Pada usia sekitar 12 tahun, Rasulullah ﷺ ikut bersama pamannya, Abu Thalib, dalam perjalanan dagang menuju Syam (wilayah yang kini mencakup Suriah dan sekitarnya). Dalam perjalanan ini terjadi sebuah peristiwa yang sering disebut dalam kitab-kitab sirah, yaitu pertemuan dengan seorang rahib (pendeta) bernama Bahira.
Poin-Poin Penting
1. Mengikuti Kafilah Dagang
Abu Thalib membawa Muhammad ﷺ dalam perjalanan perdagangan ke Syam.
Perjalanan ini memberi beliau pengalaman melihat dunia di luar Makkah.
Sejak kecil, Rasulullah ﷺ telah dikenal sebagai anak yang jujur dan berakhlak baik.
2. Pendeta Bahira Memperhatikan Muhammad ﷺ
Di daerah Busra, seorang rahib bernama Bahira melihat tanda-tanda yang tidak biasa pada diri Muhammad ﷺ.

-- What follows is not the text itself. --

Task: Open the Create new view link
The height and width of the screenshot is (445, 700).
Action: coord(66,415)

Bahira memperhatikan akhlak, perilaku, dan beberapa tanda kenabian yang disebut dalam kitab-kitab terdahulu.
3. Nasihat kepada Abu Thalib
Setelah berbincang dengan Abu Thalib, Bahira menyarankan agar Muhammad ﷺ dijaga dengan baik.

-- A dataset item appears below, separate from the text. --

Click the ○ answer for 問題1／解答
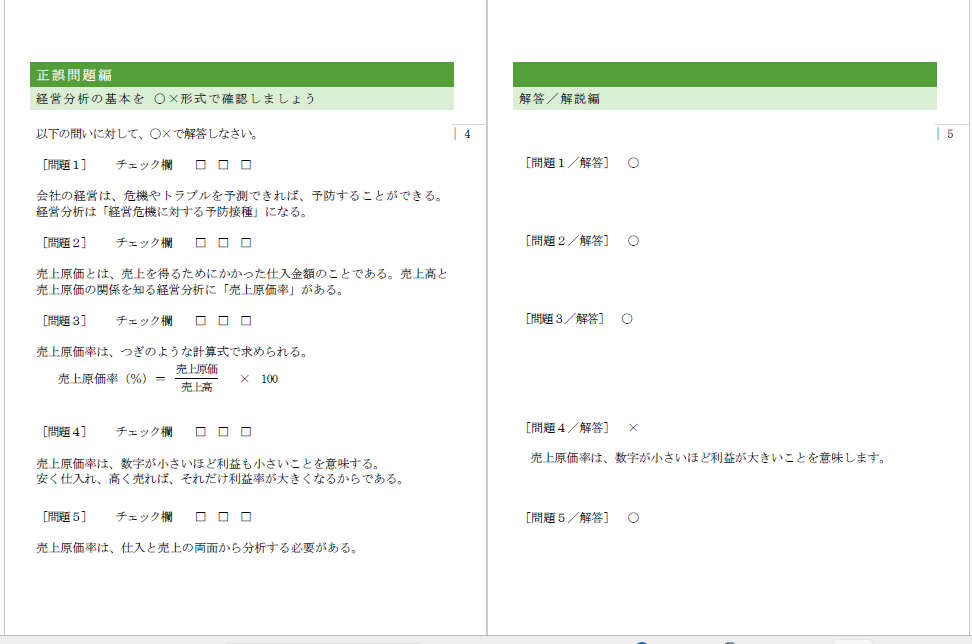This screenshot has height=644, width=972. tap(633, 163)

Ia khawatir jika ada pihak yang mengetahui tanda-tanda tersebut dan berniat mencelakainya.
Abu Thalib kemudian semakin memperhatikan keselamatan keponakannya.

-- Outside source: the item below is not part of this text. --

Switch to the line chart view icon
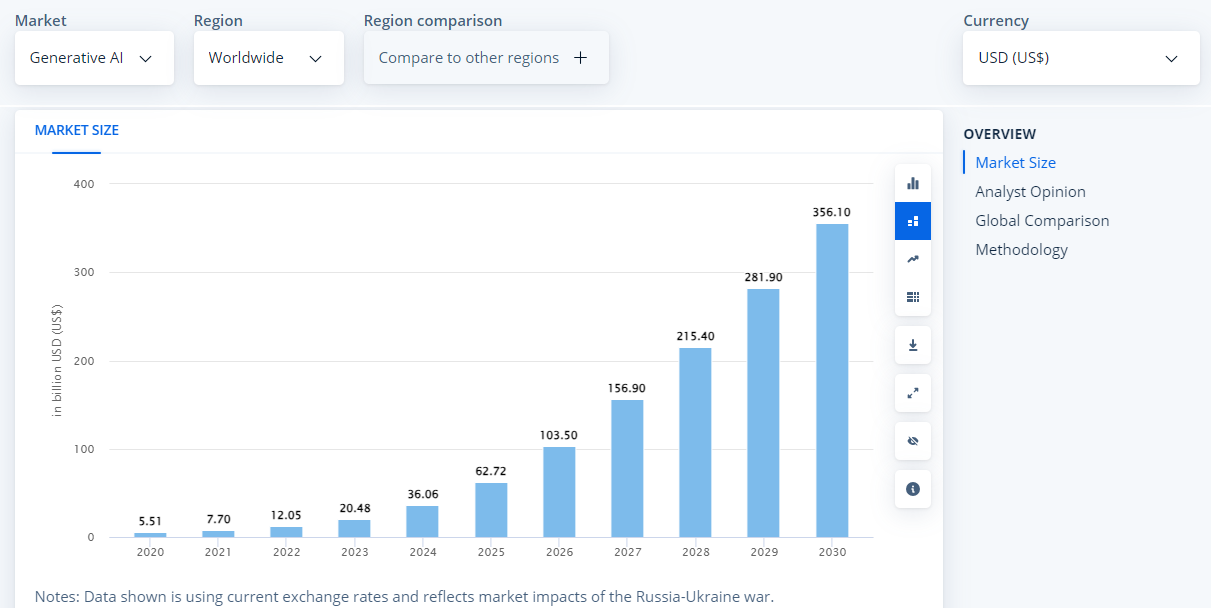Viewport: 1211px width, 608px height. tap(912, 259)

4. Persiapan Menuju Kenabian
Peristiwa ini menunjukkan bahwa tanda-tanda kenabian Rasulullah ﷺ telah mulai dikenali oleh sebagian ahli kitab.
Namun pada saat itu beliau belum menerima wahyu dan masih menjalani kehidupan sebagaimana pemuda Quraisy lainnya.
Hikmah
Allah menjaga Rasulullah ﷺ bahkan sebelum beliau diangkat menjadi nabi.
Kejujuran dan akhlak mulia sudah tampak pada diri Rasulullah ﷺ sejak usia muda.
Pengalaman perjalanan membantu memperluas wawasan dan membentuk karakter kepemimpinan.
Perjalanan ke Syam bersama Abu Thalib menjadi pengalaman penting dalam masa remaja Rasulullah ﷺ. Pertemuan dengan Bahira menunjukkan bahwa tanda-tanda kenabian telah mulai terlihat pada diri beliau, meskipun masa diutusnya sebagai rasul masih beberapa tahun lagi.